■ TASK DIRECTIONS
Rewrite everything from the line containing "coordinates (904, 368)." through the end of the entries as a numbered list, omitting blank lines. Include only those lines.
##### DATA UNDER STUDY
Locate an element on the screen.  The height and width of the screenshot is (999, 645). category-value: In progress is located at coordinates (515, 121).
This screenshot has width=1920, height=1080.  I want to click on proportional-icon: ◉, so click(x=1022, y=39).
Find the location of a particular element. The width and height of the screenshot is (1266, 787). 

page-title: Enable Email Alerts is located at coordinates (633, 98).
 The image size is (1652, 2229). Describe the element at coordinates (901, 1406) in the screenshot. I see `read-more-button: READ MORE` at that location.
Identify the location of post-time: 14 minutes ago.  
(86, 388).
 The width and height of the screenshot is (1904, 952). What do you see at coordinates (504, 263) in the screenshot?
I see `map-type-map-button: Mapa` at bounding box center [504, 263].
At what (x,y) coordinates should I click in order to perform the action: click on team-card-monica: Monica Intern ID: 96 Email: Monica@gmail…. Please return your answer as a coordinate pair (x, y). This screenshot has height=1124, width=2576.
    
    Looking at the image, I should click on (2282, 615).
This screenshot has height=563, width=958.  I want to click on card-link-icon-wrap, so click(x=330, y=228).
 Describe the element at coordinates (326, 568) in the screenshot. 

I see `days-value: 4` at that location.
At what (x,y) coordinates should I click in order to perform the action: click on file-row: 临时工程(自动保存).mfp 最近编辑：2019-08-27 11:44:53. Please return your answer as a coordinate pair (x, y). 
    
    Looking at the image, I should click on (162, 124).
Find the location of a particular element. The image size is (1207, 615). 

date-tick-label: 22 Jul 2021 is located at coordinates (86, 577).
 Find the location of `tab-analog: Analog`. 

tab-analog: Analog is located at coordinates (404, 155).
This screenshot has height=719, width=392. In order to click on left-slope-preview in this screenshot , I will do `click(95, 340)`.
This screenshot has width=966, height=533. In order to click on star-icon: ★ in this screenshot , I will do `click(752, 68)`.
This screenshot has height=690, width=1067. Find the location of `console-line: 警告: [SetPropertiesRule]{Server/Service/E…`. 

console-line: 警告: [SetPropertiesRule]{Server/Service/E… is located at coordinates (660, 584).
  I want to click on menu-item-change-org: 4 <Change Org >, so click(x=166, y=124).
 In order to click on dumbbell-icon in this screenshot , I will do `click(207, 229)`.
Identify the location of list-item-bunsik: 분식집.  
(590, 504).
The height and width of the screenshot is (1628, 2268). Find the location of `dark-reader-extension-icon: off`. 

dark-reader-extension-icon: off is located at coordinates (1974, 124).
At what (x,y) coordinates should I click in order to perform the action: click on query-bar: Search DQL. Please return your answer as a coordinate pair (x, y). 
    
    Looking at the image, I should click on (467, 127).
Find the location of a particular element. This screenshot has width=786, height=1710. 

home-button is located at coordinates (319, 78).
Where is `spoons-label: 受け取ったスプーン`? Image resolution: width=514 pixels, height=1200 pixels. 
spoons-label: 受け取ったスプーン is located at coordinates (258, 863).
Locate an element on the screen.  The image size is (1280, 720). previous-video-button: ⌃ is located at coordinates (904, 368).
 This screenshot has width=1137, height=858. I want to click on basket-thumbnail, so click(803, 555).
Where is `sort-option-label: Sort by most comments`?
##########
■ REPLY
1. Locate an element on the screen.  The image size is (1280, 720). previous-video-button: ⌃ is located at coordinates (904, 368).
2.  This screenshot has width=1137, height=858. I want to click on basket-thumbnail, so click(803, 555).
3. Where is `sort-option-label: Sort by most comments`?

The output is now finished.